DO consider any special needs: Some might be hard of hearing, sight impaired or unable to get up long flights of stairs etc. Ensure any focus group venue is user friendly, and that, again, you allow enough time to go through questions slowly and have stimulus material in a readable size

DO give lots of reassurance: These days many of us are ‘marketing savvy’ and understand the concept of focus groups and research. But more elderly participants sometimes don’t, or may lack confidence and understanding of what you are after. So they can feel they aren’t providing the kind of riveting nuggets you’re looking for. In such cases it’s good to give lots of encouragement: ‘That’s really useful … that’s exactly what I’m interested in, thanks’ …

DON’T assume all over 50s are the same: There’s often a massive difference of opinion depending on life stage, upbringing and circumstance. Eg: an active retiree of 60 could well feel very differently to a 75 year old in poor health. So it’s important not to lump all over 50s together and assume they all have the same needs, yet this is often how a research project is designed. Instead your focus groups or range of interviews should factor in some different subsets by age and/or other important demographics depending on the subject.

DON’T ignore an important audience: While many older people are now confident internet users, an online survey can sometimes exclude an important subset of non-users.

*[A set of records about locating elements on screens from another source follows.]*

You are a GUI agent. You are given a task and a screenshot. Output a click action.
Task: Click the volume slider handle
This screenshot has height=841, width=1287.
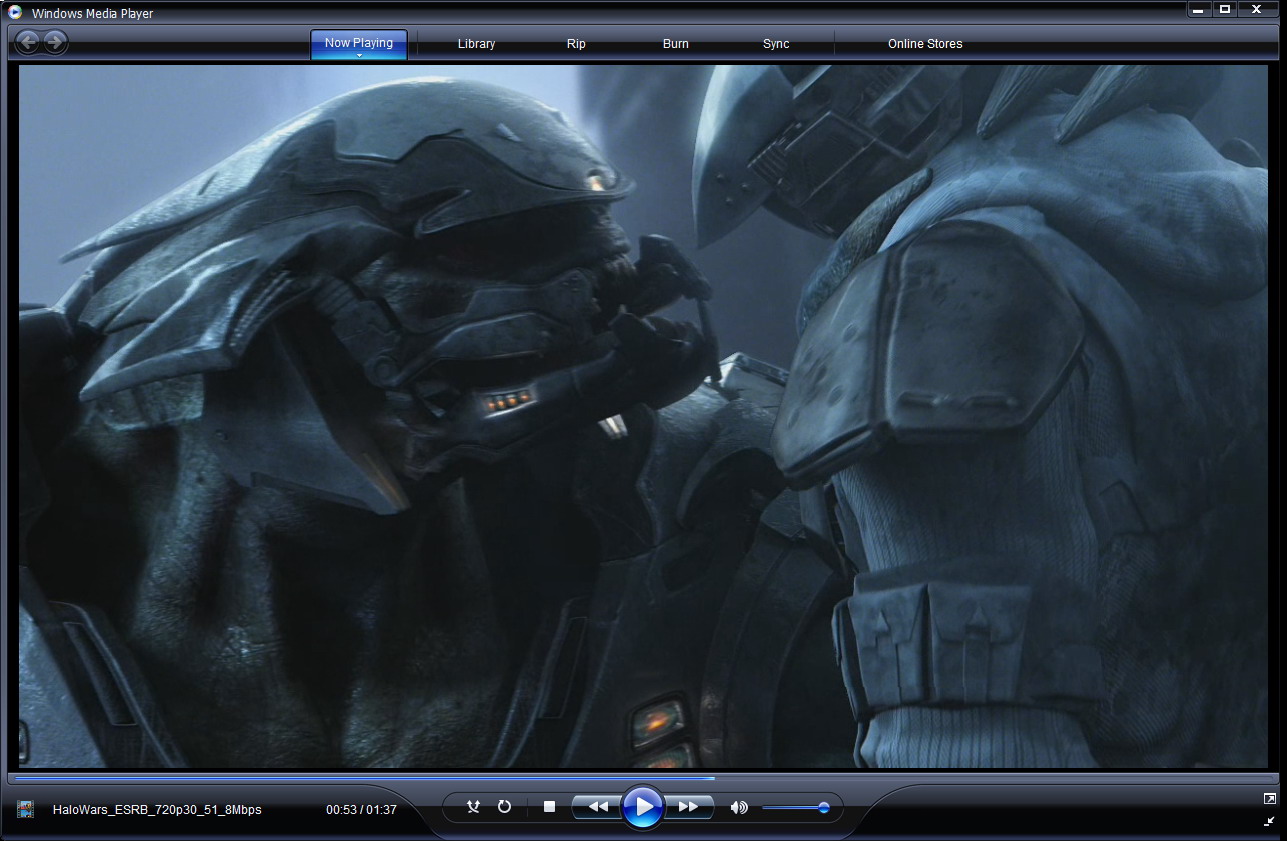tap(823, 808)
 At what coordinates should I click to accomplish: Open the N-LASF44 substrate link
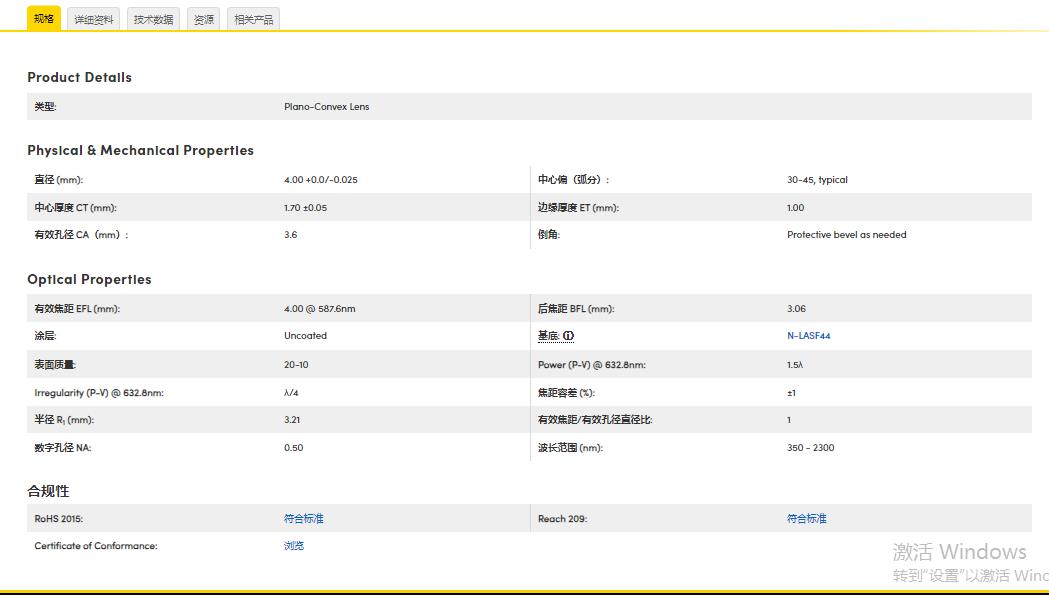808,336
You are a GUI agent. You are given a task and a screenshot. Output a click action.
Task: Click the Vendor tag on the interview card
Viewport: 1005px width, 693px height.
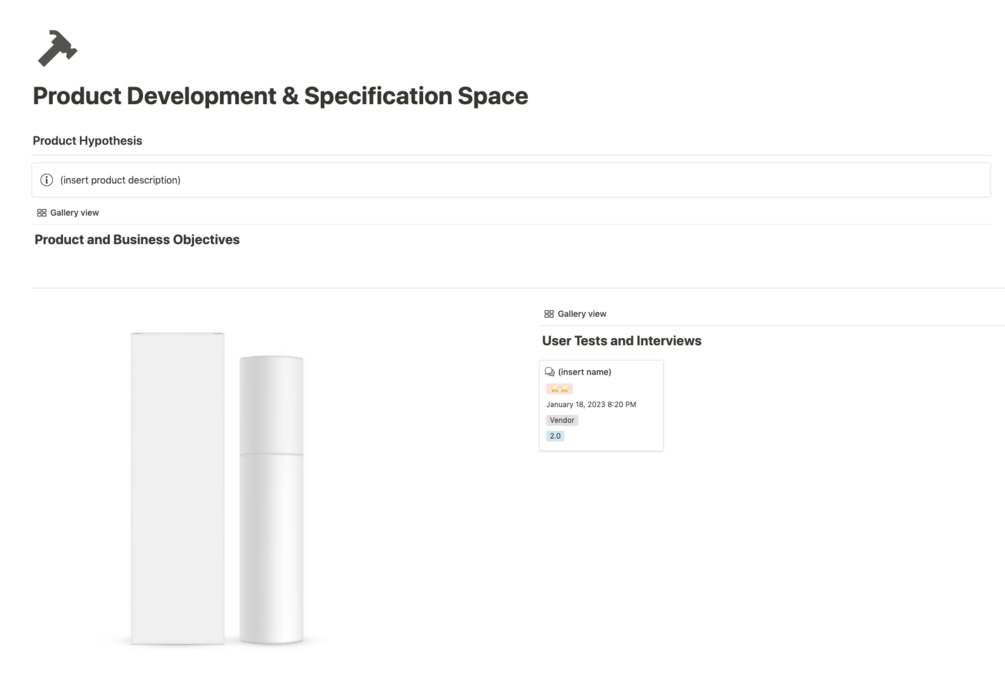pos(561,420)
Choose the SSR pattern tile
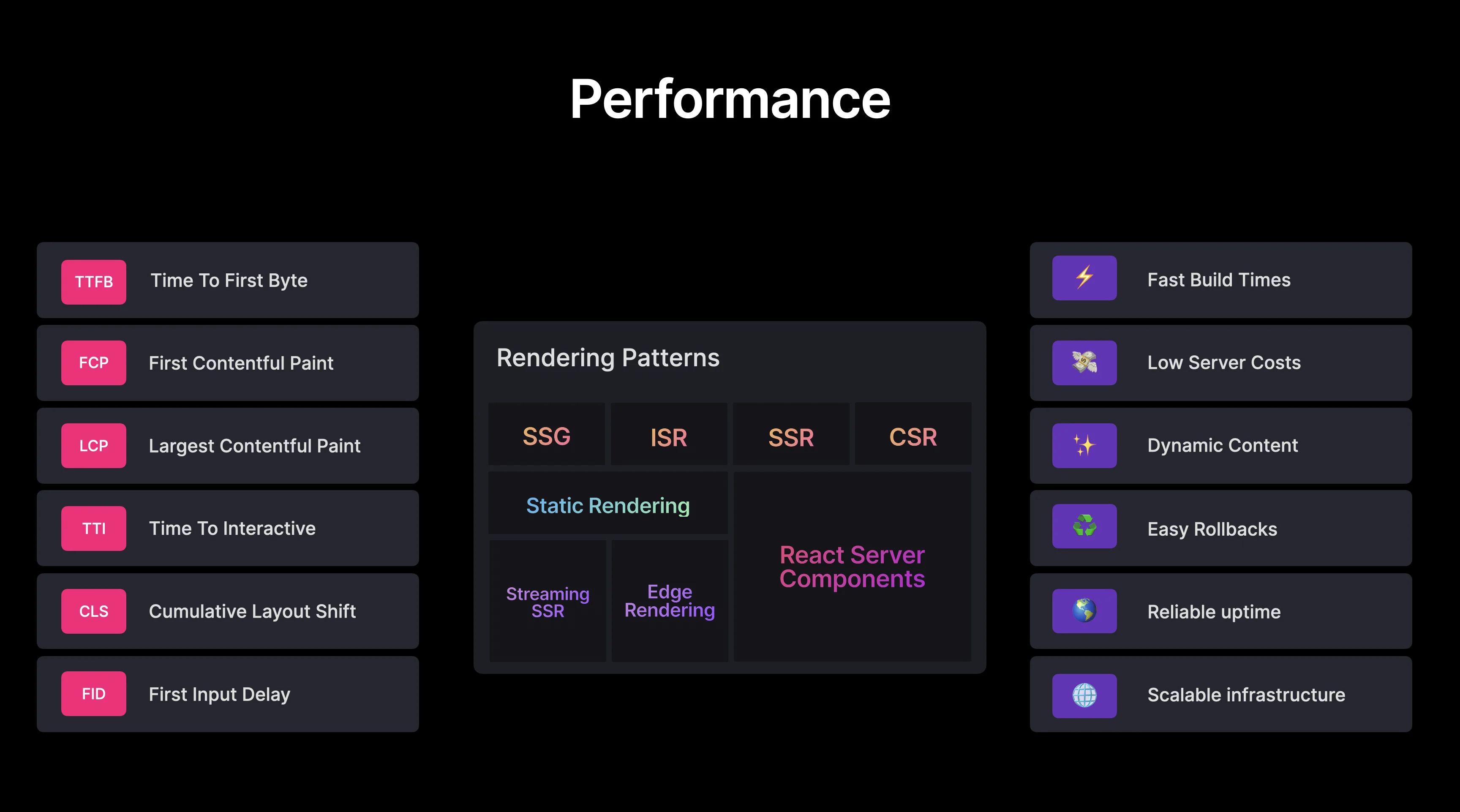This screenshot has width=1460, height=812. click(x=791, y=435)
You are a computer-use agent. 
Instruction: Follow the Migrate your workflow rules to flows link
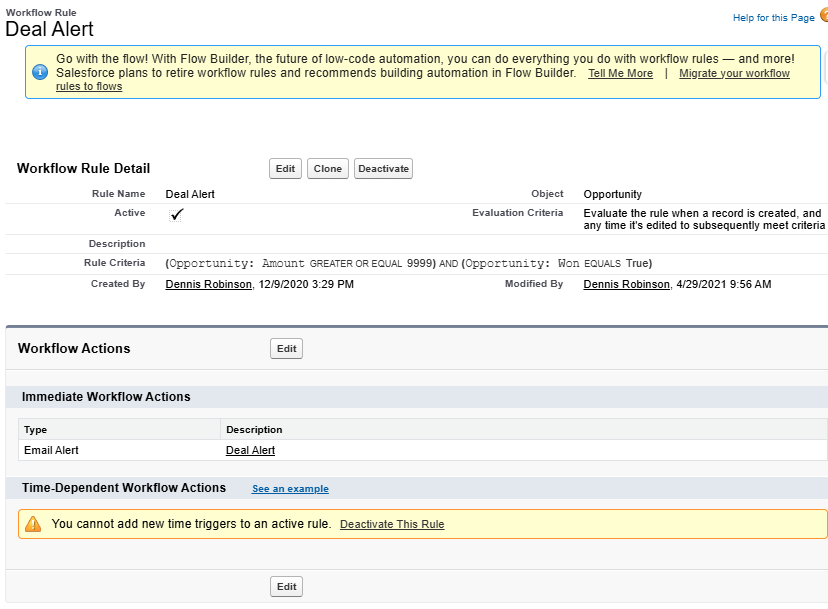click(x=733, y=73)
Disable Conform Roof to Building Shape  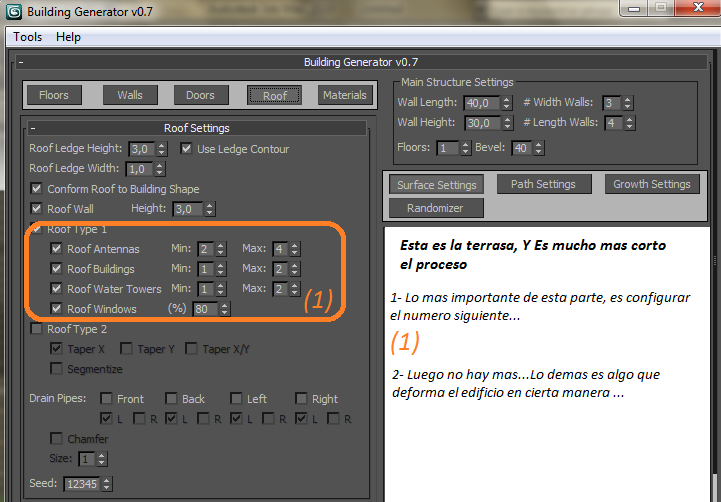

If considering online, decide whether it’s appropriate for your particular target audience, or if going this route alone may risk missing out a vital body of opinion. Sometimes a multi-mode approach can work well here.

Bearing in mind these tips should help you get the most from your market research. And if my shampoo makers are reading this, please take note, then I can hopefully enjoy a much better hair washing experience in the future!